--- EXCERPTED TEXT ---
Queens District Attorney May Face Challenger in Upcoming Election

Queens District Attorney May Face Challenger in Upcoming Election

 Queens District Attorney Richard Brown, first elected to his position in 1991, may face at least one challenger in next year's election.

Queens District Attorney Richard Brown, first elected to his position in 1991, may face at least one challenger in next year’s election.

After rarely facing serious challengers in an election and often garnering bi-partisan support, Queens District Attorney Richard Brown may find himself in a race with at least one opponent next year, according to a borough religious leader hoping to end Brown’s tenure.

Rev. Charles Norris, a well-known religious leader in southeast Queens who founded Bethesda Missionary Baptist Church in Jamaica, said he is actively searching for a candidate to run against Brown, who has handily won each election after first being elected in 1991. Brown has frequently landed support across the political spectrum and has run on various party lines in the same election, including the Democratic, Republican, Conservative, Liberal, and Independence lines.

Saying he’s speaking with “several lawyers and judges,” about running, Norris has not named specific individuals but said he hopes to soon line up a candidate to challenge Brown.

“DA Brown has not done anything for African-American people in this county,” Norris said in an interview with The Forum on Monday. “… We need someone looking out for all of the people, not just white people.”

The religious leader went on to say that  “every time (Brown) gets in assistant district attorneys – he’ll get 20 or 25 each year – he’ll have one minority in the group. What is that?”

Brown took issue with Norris’ statement, with his office noting that, according to a September 2013 report, the DA’s office employs a total of 298 assistant district attorneys – 10.4 percent of whom are African American, 6 percent of whom are Hispanic, and 9.4 percent of whom are Asian. The same report documented that 54 percent of the assistants are women. In March, nine new ADAs joined the office – one-third of whom are minorities, according to a spokesman for Brown.

“I believe that most fair-minded people would agree that the Queens County District Attorney’s office’s minority representation among its professional and support staff compares favorably with other prosecutors’ offices across the city and state and is representative of the diversity of our county,” Brown said. “At the same time, we are committed to achieving greater diversity and inclusion.”

The DA’s office also pointed out that the majority of Queens’ assistant district attorneys are graduates of New York state law schools, and a review of those institutions’ demographics showed an average enrollment of students identified as “black or African-American” to be 5.9 percent. Just one of the state’s law schools has an enrollment of African-American students greater than the Queens office’s 10.4 percent.
---
• EXERCISE TASK
In the article about the Queens district attorney, what church did Rev. Charles Norris found?
--- DATASET RECORDS ---
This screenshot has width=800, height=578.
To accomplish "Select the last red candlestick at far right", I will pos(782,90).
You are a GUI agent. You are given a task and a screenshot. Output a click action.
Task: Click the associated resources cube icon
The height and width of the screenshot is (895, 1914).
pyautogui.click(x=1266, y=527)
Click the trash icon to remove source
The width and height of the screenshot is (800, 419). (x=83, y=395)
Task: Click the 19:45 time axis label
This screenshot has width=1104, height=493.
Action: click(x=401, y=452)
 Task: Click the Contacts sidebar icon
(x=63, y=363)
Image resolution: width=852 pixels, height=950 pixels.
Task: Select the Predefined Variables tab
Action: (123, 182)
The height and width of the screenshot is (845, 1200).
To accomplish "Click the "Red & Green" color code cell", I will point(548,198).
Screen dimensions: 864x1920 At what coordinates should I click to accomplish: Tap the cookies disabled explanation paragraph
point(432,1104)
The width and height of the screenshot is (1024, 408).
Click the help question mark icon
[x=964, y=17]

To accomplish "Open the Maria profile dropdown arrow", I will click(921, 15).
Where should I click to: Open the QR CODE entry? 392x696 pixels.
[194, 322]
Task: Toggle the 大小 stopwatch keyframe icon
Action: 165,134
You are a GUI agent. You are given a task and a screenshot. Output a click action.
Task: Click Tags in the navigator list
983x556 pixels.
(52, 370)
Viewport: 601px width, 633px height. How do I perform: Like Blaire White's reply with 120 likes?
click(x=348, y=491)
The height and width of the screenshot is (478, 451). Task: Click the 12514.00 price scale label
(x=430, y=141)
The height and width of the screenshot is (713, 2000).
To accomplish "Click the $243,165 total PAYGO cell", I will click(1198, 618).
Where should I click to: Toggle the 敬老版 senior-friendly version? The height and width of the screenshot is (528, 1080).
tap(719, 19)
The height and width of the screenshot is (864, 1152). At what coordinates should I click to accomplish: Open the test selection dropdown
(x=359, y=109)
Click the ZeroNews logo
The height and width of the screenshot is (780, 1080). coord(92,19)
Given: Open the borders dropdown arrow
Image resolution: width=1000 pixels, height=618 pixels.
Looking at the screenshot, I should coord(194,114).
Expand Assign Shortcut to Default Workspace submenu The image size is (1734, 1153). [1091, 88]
---
• THE RESPONSE
Bethesda Missionary Baptist Church in Jamaica.